Volunteer archaeologists are putting trowel to soil after embarking on a further excavation of Chichester's Priory Park.
The dig started on Tuesday 31 August and is being led by Chichester District Council's archaeologist, James Kenny, in partnership with the Chichester and District Archeology Society whose volunteers will be hoping to unearth more secrets of Chichester's Roman and Medieval past.
The excavation was originally meant to take place last summer, but was postponed because of the Covid pandemic. The work will take place over two weeks (except Sundays) and will finish on Tuesday 14 September.
On Saturday 11 September there will be a special Public Day which will feature a series of talks about the society's findings. These talks will take place at:
- 2pm; and,
Similar excavations were held in 2017 and 2018. The first focused on the smallest of the buildings which were found using ground penetrating radar equipment.
This building was discovered to be part of a very well-preserved Roman bathhouse, with a series of warm and hot rooms, complete with an underfloor heating system. The building is thought to have been part of a luxurious Roman townhouse, which would have been occupied by one of the city's wealthiest citizens.
In 2019 an area between the bathhouse and the building to its south was investigated.
This time, the team will be excavating another trench between the two buildings in order to try to prove the connection between them. They will also be hoping to identify the furnace which powered the bathhouse as well as investigating the medieval occupation of the site.
Datable finds indicate that the bathhouse was probably constructed in the early 2nd century AD and used into the 4th, when it was decommissioned and its building materials were removed for use elsewhere.
''The excavations which have taken place so far have been absolutely fascinating and revealed so much information about our city's past," says Councillor Susan Taylor, Deputy Leader and Cabinet Member for Planning at Chichester District Council. ''The events have been extremely popular with members of the public but sadly we couldn't hold the public dig last year for obvious reasons.
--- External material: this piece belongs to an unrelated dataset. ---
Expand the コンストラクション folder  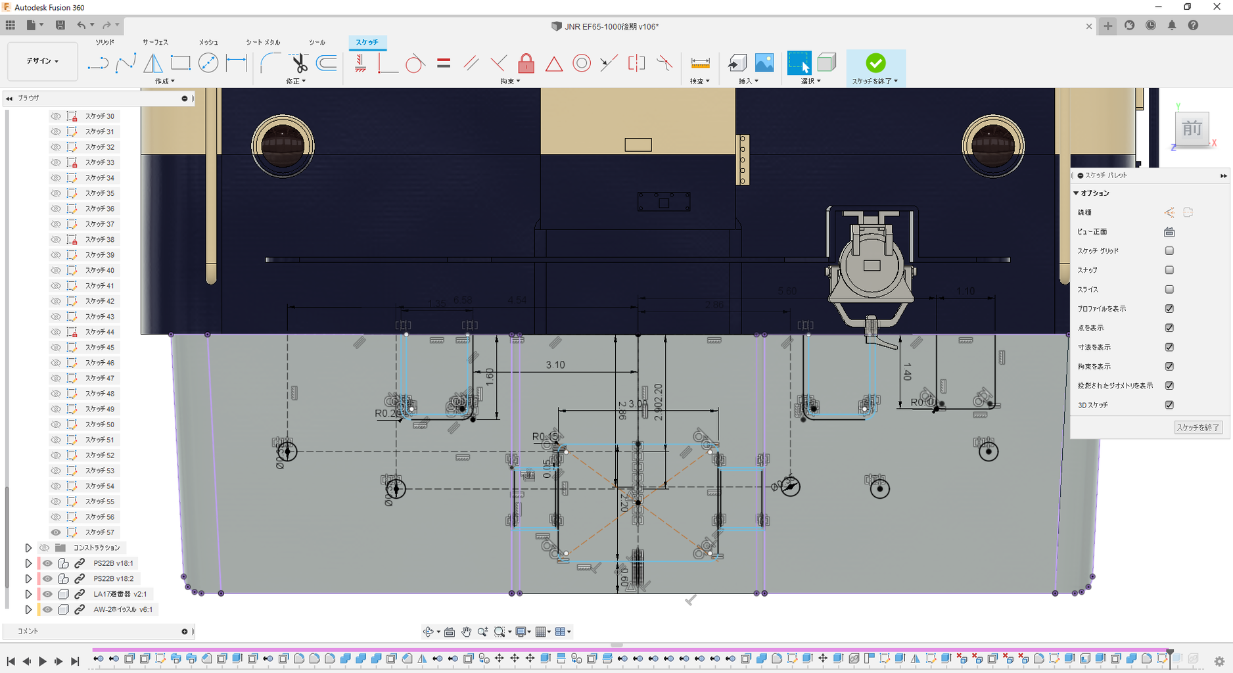(x=28, y=547)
''I would strongly urge people to come along and see this archaeology in action and hear more about the finds and their significance at the Public Day. It's not often you get to see a live archaeological dig in your local area and I'm sure that people of all ages will find it extremely interesting. And if you feel further inspired to find out more then our Novium Museum in Tower Street, Chichester houses the remains of a Roman bathhouse and many other Roman finds."